Weight gain during perimenopause is a universal complaint among women. It is not uncommon for a woman to gain between 10 and 15 pounds, especially around her abdomen and hips. In some instances women see this as a rite of passage to becoming and older wiser you. But most often, this almost instantaneous weight gain is a signal of hormonal imbalance and is heralded by emotional upheaval and distress over this sudden increase in weight. In medical circles, some described the weight gain as an unavoidable “middle-aged spread”.
And, while women in the past had to accept these changes to their body, current technology and medical knowledge has enabled physicians and holistic practitioners to more clearly establish the imbalances in the body and help the woman to determine specific methodologies she can use in order to reverse the process.
Prior to perimenopause and menopause levels of estrogen in the body can often mask symptoms of difficulty in other bodily systems. A woman has been exposed to many years of toxins, environmental changes and hormonal imbalances, the result of which are now being felt by the rest of the body.
The weight gain that happens during perimenopause can be seriously detrimental to self-esteem, especially when not given the necessary attention. Unfortunately, despite their best attempts to diet or maintain their weight, weight gain appears to be inevitable. But this does not have to be the case. By first investigating what the common causes of weight gain appear to be and then determining which ones seem to be affecting their bodies, many women are able to reverse this weight gain process or stabilize it so that the weight they gain is significantly less.

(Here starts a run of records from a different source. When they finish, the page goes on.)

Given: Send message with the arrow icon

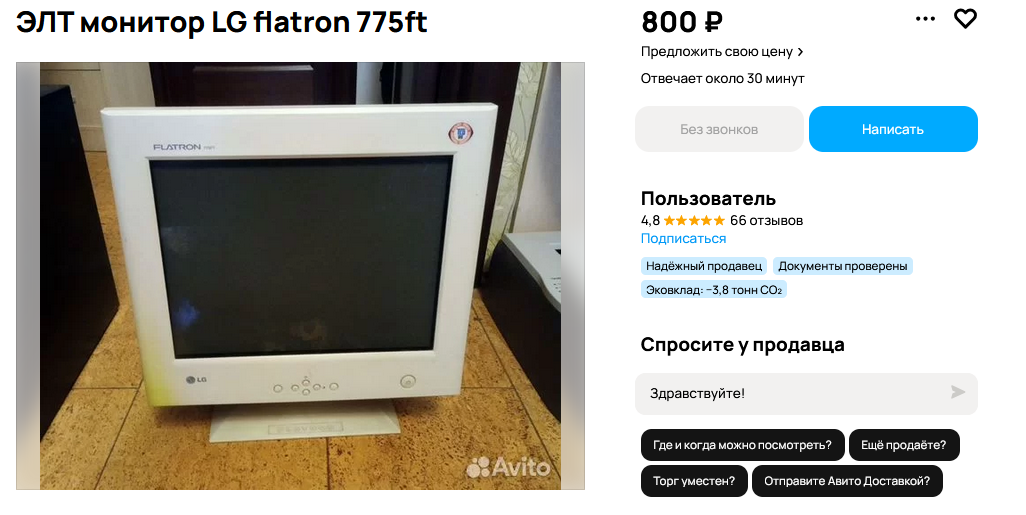Looking at the screenshot, I should point(957,393).
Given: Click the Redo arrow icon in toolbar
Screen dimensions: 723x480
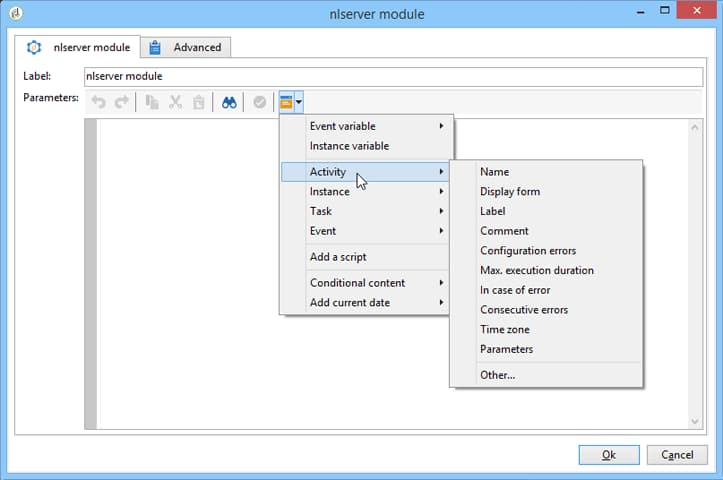Looking at the screenshot, I should (x=121, y=102).
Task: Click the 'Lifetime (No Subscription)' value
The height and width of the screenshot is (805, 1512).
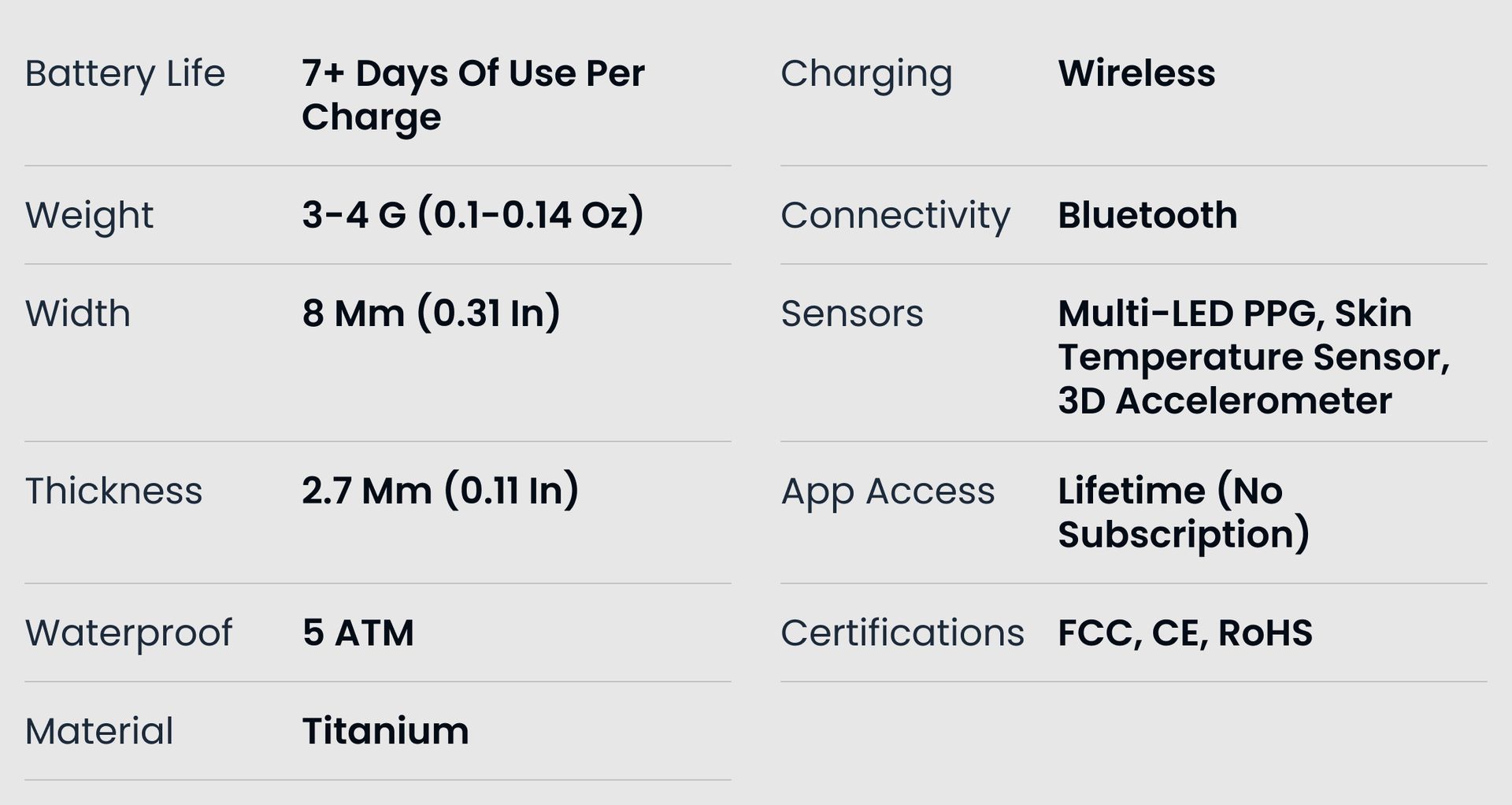Action: [1184, 512]
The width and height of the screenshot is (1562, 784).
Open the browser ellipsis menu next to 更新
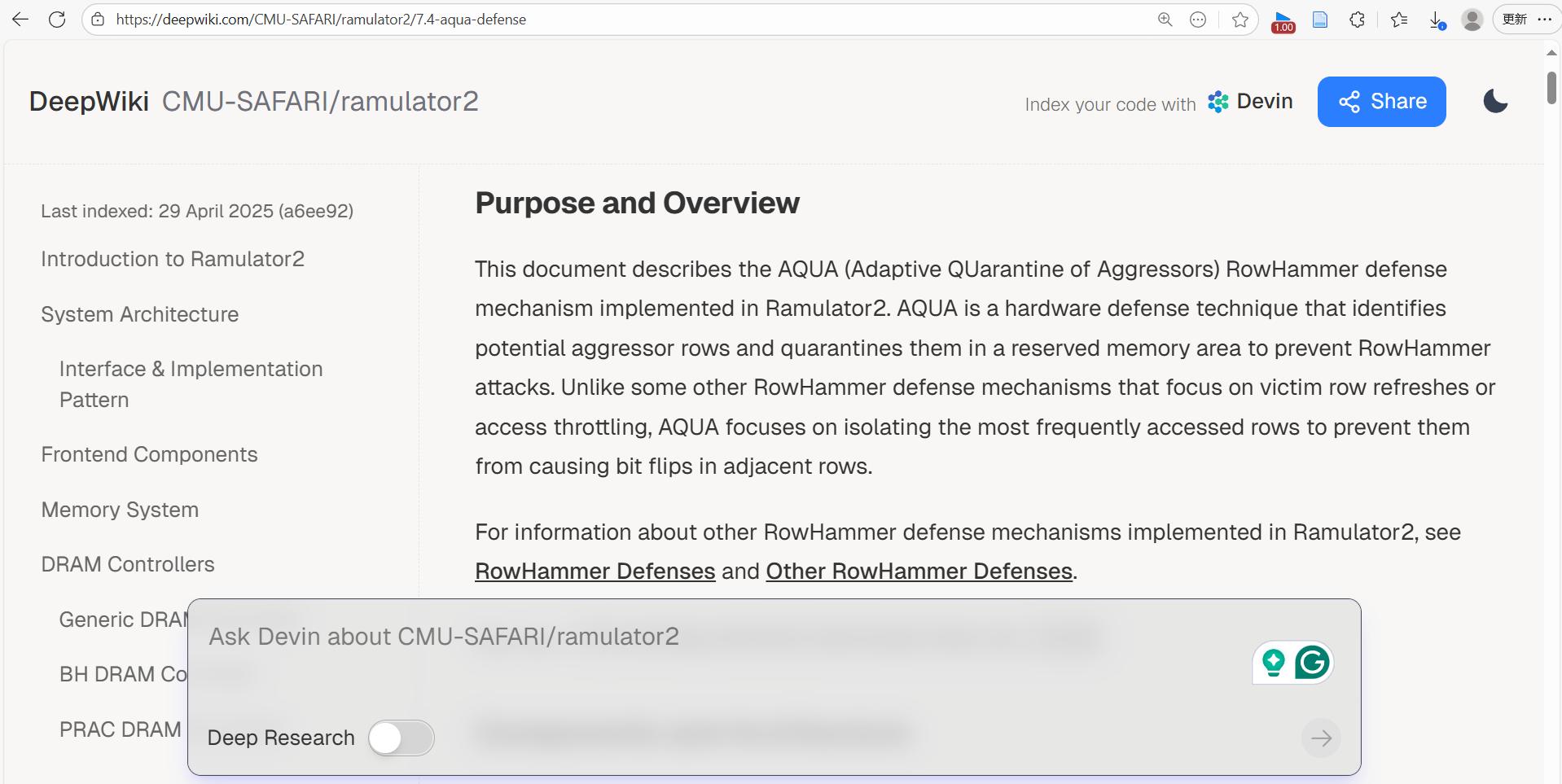point(1544,20)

The changing hormone levels associated with menopause are not always the cause of the weight gain because menopause also seems to come at a time in life when other emotional stressors and physical destabilizers also occur. For instance, women who are entering menopause tend to exercise less than other women and also seem to have less time during their day in order to accomplish that exercise. It becomes more of a challenge to find the time to exercise and the motivation than it once did.
Stress levels during menopause and perimenopause can also alter a hormonal imbalance that is already there, to a point where the woman will feel uncontrollably hungry. By eating more, and taking in more calories, they gain weight. Thankfully this hunger actually decreases as the stress level decreases.
As all of us age, our metabolism slows. In fact, it slows by 2 to 4% each decade so that by the time we are 50 years old our basal metabolic rate can be as much as 12% slower than it was when we were 25. That’s a significantly lower number of calories we require in order to maintain our weight. Couple that with decreased exercise, lower percentage of lean body mass and a higher level of fat, many perimenopausal women find that gaining between one and 2 pounds a year is not uncommon.
There are some genetic factors that can also play a role in this event. When parents or other close relatives carry extra weight around their middle you also may be predisposed to this condition. As in any other time of life, this excess weight increases your risk of high cholesterol, high blood pressure, insulin resistant diabetes and cardiac events. There is also some evidence that any weight gain during or after menopause can increase the risk of breast cancer. (1)
There are a few things that you can do to decrease your risk of weight gain by changing just a few things in your lifestyle choices today. For instance, it is important to incorporate both aerobic and strength training exercises into your daily routine in order to obtain both cardiac benefits and the benefits of developing greater lean body mass that burns more calories.
It is also a good idea to keep track of everything you eat. It is amazing how many calories you can eat without thinking as you are cooking dinner or making lunch for the kids.
Have your thyroid function tested because it can be affected by about hormonal imbalances and estrogen loss during perimenopause and menopause. (2)
Try to eat as many raw fruits and vegetables as possible in your diet and stay away from processed foods. Foods such as bread, pasta and other high carbohydrate processed foods lead to insulin resistance, especially during the latter years. While it may not lead directly to diabetes it will lead to an increased weight gain around the waist and hips.
Do not accept weight gain as in an evitable part of midlife. Instead, take charge of the body you’ve been given, make wise lifestyle choices, get rid of those poor decisions such as alcohol, tobacco and recreational drugs, get plenty of sleep and drink plenty of water.
This is a stressful time in a woman’s life and she should get together with other women who are experiencing the same phenomenon so that they can gain support and receive ideas to help them cope and maintain their weight.
(1) Cancer Epidemiology, Biomarkers and Prevention: Association of Gain and Loss of Weight before and after Menopause with Risk of Postmenopausal Breast Cancer in the Iowa Women’s Health Study
(2) Journal of the American College of Nutrition: Thyroid function and energy intake during weight gain following treatment of hyperthyroidism.